On a Monday afternoon, Lee Brand and Miguel Arias stood side by side, shoveling dirt at a police station groundbreaking.
Hours earlier, Arias was anything but smiles with Fresno’s mayor. He, along with three other council members, criticized Brand’s plan on how to spend $12 million in state funding for improving local roads.
“The frustration I’ve reached already in my third month has been tremendous. Because we’ve had this conversation with staff privately. We’ve had it with the mayor privately. And, we expected a better plan that was reflective of a whole city and of south Fresno being made whole.” — Councilman Miguel Arias
If the rift isn’t solved by the end of the month, the city risks forfeiting those millions to the state.
Arias, addressing the media at a news conference in southeast Fresno, said enough is enough.
“The frustration I’ve reached already in my third month has been tremendous. Because we’ve had this conversation with staff privately. We’ve had it with the mayor privately. And, we expected a better plan that was reflective of a whole city and of south Fresno being made whole. And, we didn’t see that. What we saw was business as usual. Divide all the dollars equally and somehow talk about publicly you’re ending the Tale of Two Cities. That is not the case,” Arias said.
The city must submit its list to the California Transportation Commission by May 1 to receive SB 1 funds. That bill, approved in 2017 by the state Legislature, raised gas taxes for road infrastructure projects. If the city fails to meet the deadline, the state could keep the money.
“If there are not four votes, it could be delayed a week. Ultimately, there is going to have to be an agreement with my administration and the council. But it has got to be a reasonable one. It can’t be a ‘twist your arm’ political blackmail.” — Mayor Lee Brand
Brand’s plan, released last Friday (March 29), doesn’t distribute the money equally across districts. But each district will receive at least $1.4 million.
The news conference notwithstanding, Brand said it’s not about politics.

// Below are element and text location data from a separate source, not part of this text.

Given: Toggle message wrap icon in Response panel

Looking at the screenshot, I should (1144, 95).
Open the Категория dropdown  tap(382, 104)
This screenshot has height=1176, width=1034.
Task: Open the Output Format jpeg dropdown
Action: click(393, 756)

“We try to balance all those different factors and different categories into a known, proven system that objectively evaluates these funds. Is it a perfect system? No. Is it subject to debate? Yes. But, that’s a starting point. If we start down this slippery road of politicizing business decisions, it’s going to be a tough one to follow,” Brand said.
The district where the councilmembers spoke in southeast Fresno, represented by Luis Chavez, will receive $2 million in Brand’s plan. Esmeralda Soria’s District 1 will also receive nearly $2 million.
Brand realizes this is a long-term effort
“I can’t solve 100 years (of neglect) overnight, but we can certainly start in that direction,” Brand said.
Mayor’s Proposed Spending Plan
Equity, Not Equality
The issue for the progressive members of council is fairness.
“We’re arguing, and what we are stating here today is we are not looking for equality, we are looking for equity, and that’s the big difference. You see the infrastructure here?” Chavez said. “A neighborhood built here in 1913 absolutely needs more resources and investments than a neighborhood built in 1990.”
The councilmembers also floated a plan to budget SB 1 money on a five-year cycle, not just annually.
Sidewalks are Top Priority
Soria and her colleagues pointed to sidewalks as a priority.
Velia Gamez has lived in the neighborhood near Orange and Butler avenues for 15 years. Mobility on dirt sidewalks presents a challenge for her.
“It is very difficult. I have to use a walker. I don’t own a car. I have to walk to go to the grocery store or the doctors. During the rain, I have to walk on the street,” she said through an interpreter.
Brand says he’s open to spending money on sidewalks, but it has to be done in a cost-efficient way.
Brandau Willing to Fight
Steve Brandau (District 2) is in his final week as a city councilman before leaving for the Fresno County Board of Supervisors. He observed his colleagues at their news conference. Chavez later joked that Brandau did so uninvited.
Brandau said he is sympathetic to the need of south Fresno residents, but he’s not willing to give up funds slated for his northwest Fresno district.
“I think that it’s a little unfair to the taxpayers in north Fresno … to take the tax dollars away from them and shift it to south Fresno,” Brand said. “The streets in north Fresno still need repair. I hear from my citizens all the time. So, yes, I’m going to fight for them.”
Brandau and Councilman Garry Bredefeld (District 6) will hold a news conference Tuesday calling for SB 1 dollars to stay in their districts.
The Need for Four Votes
Nelson Esparza (District 7) did not participate in the news conference with his colleagues, but noted his objection in a news release.
“The administration’s proposed SB 1 funding plan for infrastructure is dead on arrival,” Esparza wrote.
That means four councilmembers oppose the Brand plan as it stands. They are scheduled to debate the issue Thursday.
“It could be continued,” Brand said. “If there are not four votes, it could be delayed a week. Ultimately, there is going to have to be an agreement with my administration and the council. But it has got to be a reasonable one. It can’t be a ‘twist your arm’ political blackmail.”
Brand said the worst case scenario is losing the $12 million, something that no one wants.